Mo 08.11.21 | 10:33 Uhr
Dave Douglas (Quelle: John Abbott)
Audio: Inforadio | 08.11.2021 | Hans Ackermann | Bild: John Abbott

Im Silent Green ist gestern das Jazzfest Berlin zu Ende gegangen. An vier Tagen waren mehr als 20 Konzerte mit internationalen Ensembles zu erleben, dazu gab es Livestreams aus Kairo, Sao Paolo und Johannesburg. Hans Ackermann hat den Abschluss des Festivals miterlebt und zieht eine positive Bilanz.

Noch einmal geht es hinunter in den unterirdischen Betonsaal des Silent Green. Hier wartet am letzten Festivalabend mit Dave Douglas einer der kreativsten Trompeter des Jazz.

Weltliche Psalmen

"Secular Psalms - weltliche Psalmen" heißt die Auftragskomposition, die Douglas mit seinem Kammerjazz-Ensemble vor einer riesigen Projektion des "Genter Altars" aufführt. Das mehrteilige Altarbild hat der flämische Meister Jan van Eyk vor gut 600 Jahren für die St.-Bavo-Kathedrale in Gent gemalt.
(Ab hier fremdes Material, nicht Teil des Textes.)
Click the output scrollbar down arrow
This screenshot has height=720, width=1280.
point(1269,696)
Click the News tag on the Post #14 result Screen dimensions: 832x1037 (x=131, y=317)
Welch ein spannender Kontrast, wenn vor diesem berühmten Bild - das unter anderem musizierende Engel, aber auch Adam und Eva im Paradies zeigt - ein modernes Jazzgitarrensolo erklingt.

Stilistische Vielfalt

Den Jazz weiterentwickeln - diese Absicht verwirklicht Dave Douglas mit einem jungen Ensemble, das mit größter klanglicher Neugierde Renaissanceklänge und zeitgenössischen Jazz verbindet - und die Grenzen zwischen E und U einfach nicht zur Kenntnis nimmt. Das Ensemble, aus dem neben dem Gitarristen Frederik Leroux auch die junge Pianistin Marta Warelis und der exzellente und experimentierfreudige Schlagzeuger Antoine Pierre herausragen, zeigt jene klangliche Vielfalt, die beim Jazzfest Berlin auch in der Gesamtheit der rund 20 Livekonzerte und ebenso vielen Livestreams aus aller Welt als beeindruckende stilistische Bandbreite zu beobachten war.

Neue Räume

All das konnte man dann auch noch in drei ganz unterschiedlichen, auf jeweils eigene Weise faszinierenden Konzertsälen erleben: in der Betonhalle als Hauptspielort, dazu mit dem Pierre Boulez Saal ein überwiegend für Kammermusik genutzter Saal und schließlich die Gedächtniskirche, in der es unter anderem Live-Improvisation auf der großen Kirchenorgel gab. Alle drei "Bühnen" stehen hoffentlich auch beim nächsten Jazzfest wieder als Spielstätten für die improvisierte Musik zur Verfügung.

Jazz zum Mitmachen

In der Betonhalle klatscht beim letzten Konzert des Festivals dann der ganze Saal rhythmisch zur Musik des Südafrikaners Nduduzo Makhathini. Angekündigt als Pianist, erfüllt er die Erwartungen mit kraftvollen Improvisationen am Instrument, wird am Ende aber auch zum "Vorsänger" und aktiviert auf diese Weise mit einfachen Mitteln das Publikum dazu, tatkräftig ein gemeinsames musikalisches Erlebnis zu gestalten. Mehr kann sich ein Musikfestival als Höhepunkt nicht wünschen.

Alle Konzerte und Livestreams sind übrigens weiterhin im Internet abrufbar, außerdem findet sich dort auch ein "Digital Guide" mit Interviews und Beiträgen zu den verschiedenen thematischen Schwerpunkten des Festivals.